To improve this without backtracking, <:< could report that it discarded search branches, hence we don't know if the branch can be discarded.

Interestingly, @liufengyun also does prefix inference sometimes: to figure out if SomeTime[ ... this[...] ...] <:< B, RemoveThisMap (in Space.scala) replaces this[...] (under some conditions) with a type variable. That's similar to the use of unification/subtype constraint solving in GADT matching, but I had never seen it for prefixes.

[liufengyun]

I was thinking about a related practical application of type-level rewrite, shape checking in deep learning (https://github.com/tensorflow/swift/blob/master/docs/DesignOverview.md):

Shape Checking: Shape errors are an ongoing problem for machine learning research and productivity. We already have some basic shape checks from the TensorFlow graph building APIs, but we need to invest in first class support for this to produce better diagnostics and diagnose more errors at high level API boundaries instead of inside the implementation of those APIs. We have initial ideas of how this could work, but need to explore this much further.

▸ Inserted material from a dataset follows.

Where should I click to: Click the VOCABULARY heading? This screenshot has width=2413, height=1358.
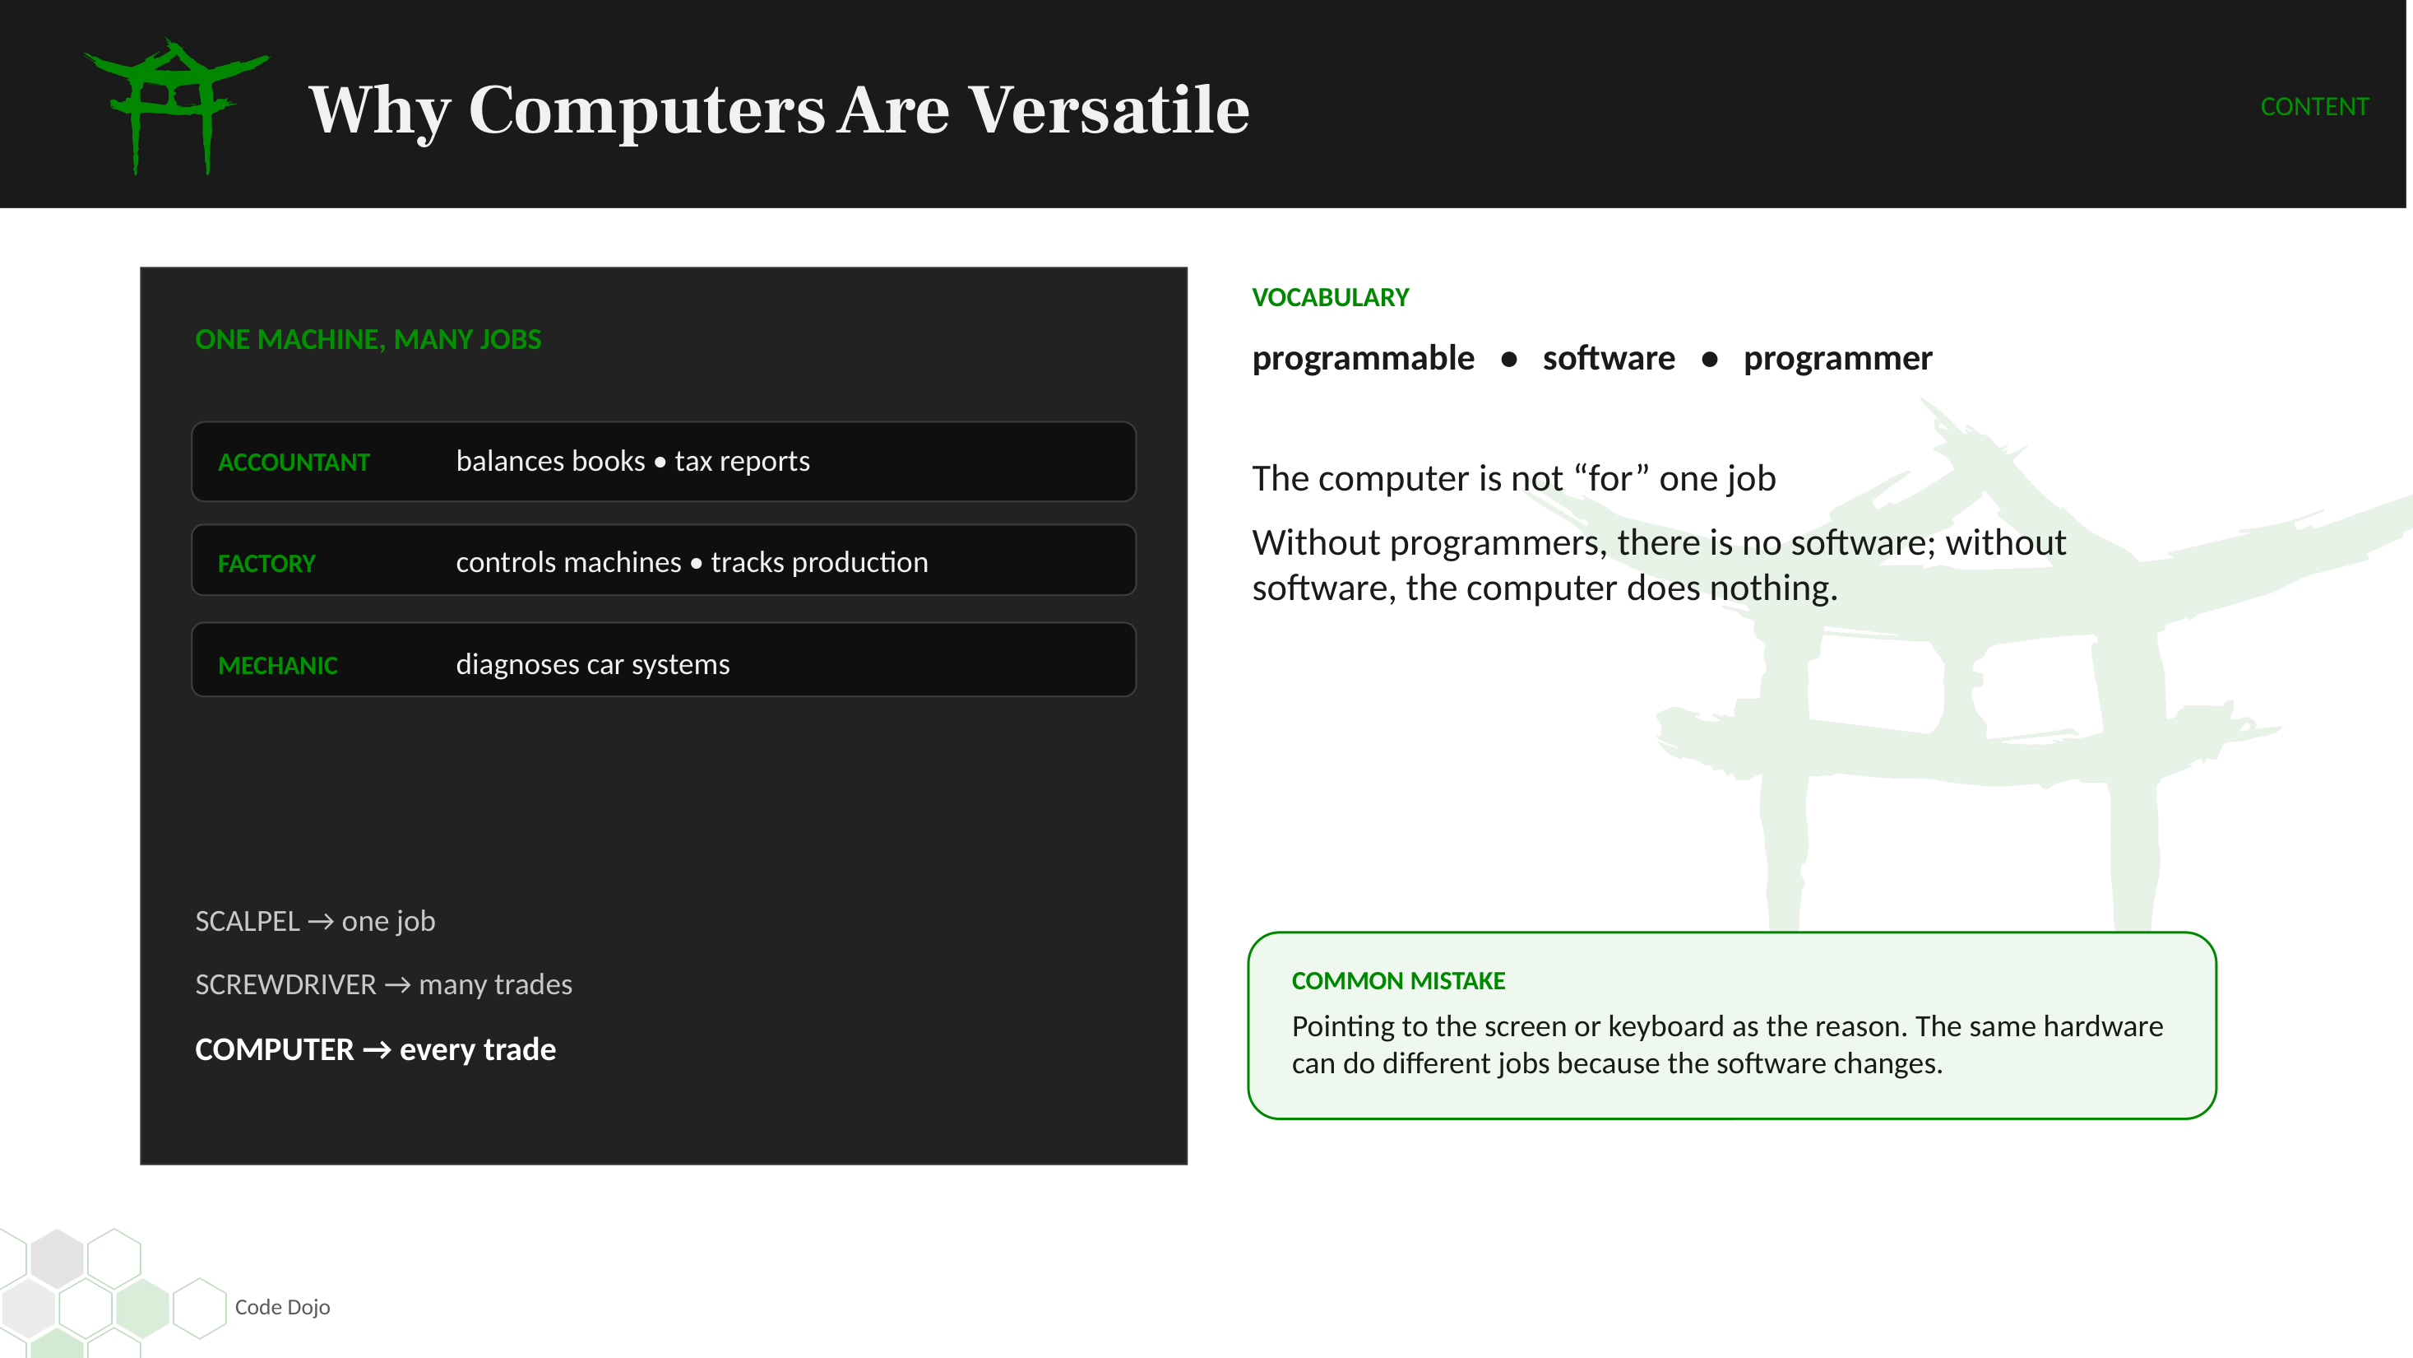pos(1330,298)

In DL, the dimensions can be large, encoding of numbers at type-level will be inefficient and curbersome. I am wondering if we can do something like the following:

// library
type Const[T] = Int @const
class Vector[N <: Const[Int]] {
  def padding(x: Const[Int]): Vector[N + x.type] = ???

  def concat[M <: Const[Int]](vec: Vector[M]): Vector[M + N] = ???
}

// app code
val vec: Vector[500] = ...
val vec2 : Vector[1000] = vec.padding(500)

In the above, + is an intrinsic rewrite type operator that reduces two constant integer types into its sum whenever possible. The type operator + only accept ConstantType or a const TermRef.

---

(Added)

A problem: how to make the following method maxPad type check? In fact, in padding, we don't need x to be a constant:

class Vector[N <: Const[Int]] {
  def padding(x: Int): Vector[N + x.type] = ???

  def maxPad(a: Int, b: Int): Vector[N + Max[a.type, b.type]] =
    padding(Max(a, b))    // `Max` is the term level op for the type-level `Max`
}

In the above, Max is the term level op for the type-level Max. For intrinsic rewrite type operators like Max and +, we also define a corresponding a term-level operation that produces a term of the corresponding type.

[liufengyun]

Another motivation from Spatial for FPGA programming (https://spatial-lang.readthedocs.io/en/latest/faq.html):

Why does Spatial include the VectorN type?

Unlike C++, Scala does not support template classes which are parameterized by integer values. This means that, for methods where the number of elements in the resulting Vector depends on an argument to that method, the resulting type of the method cannot be written statically in Scala. However, this width is still statically analyzable. As a workaround, Spatial uses the VectorN type to denote a Vector which needs static analysis of its width.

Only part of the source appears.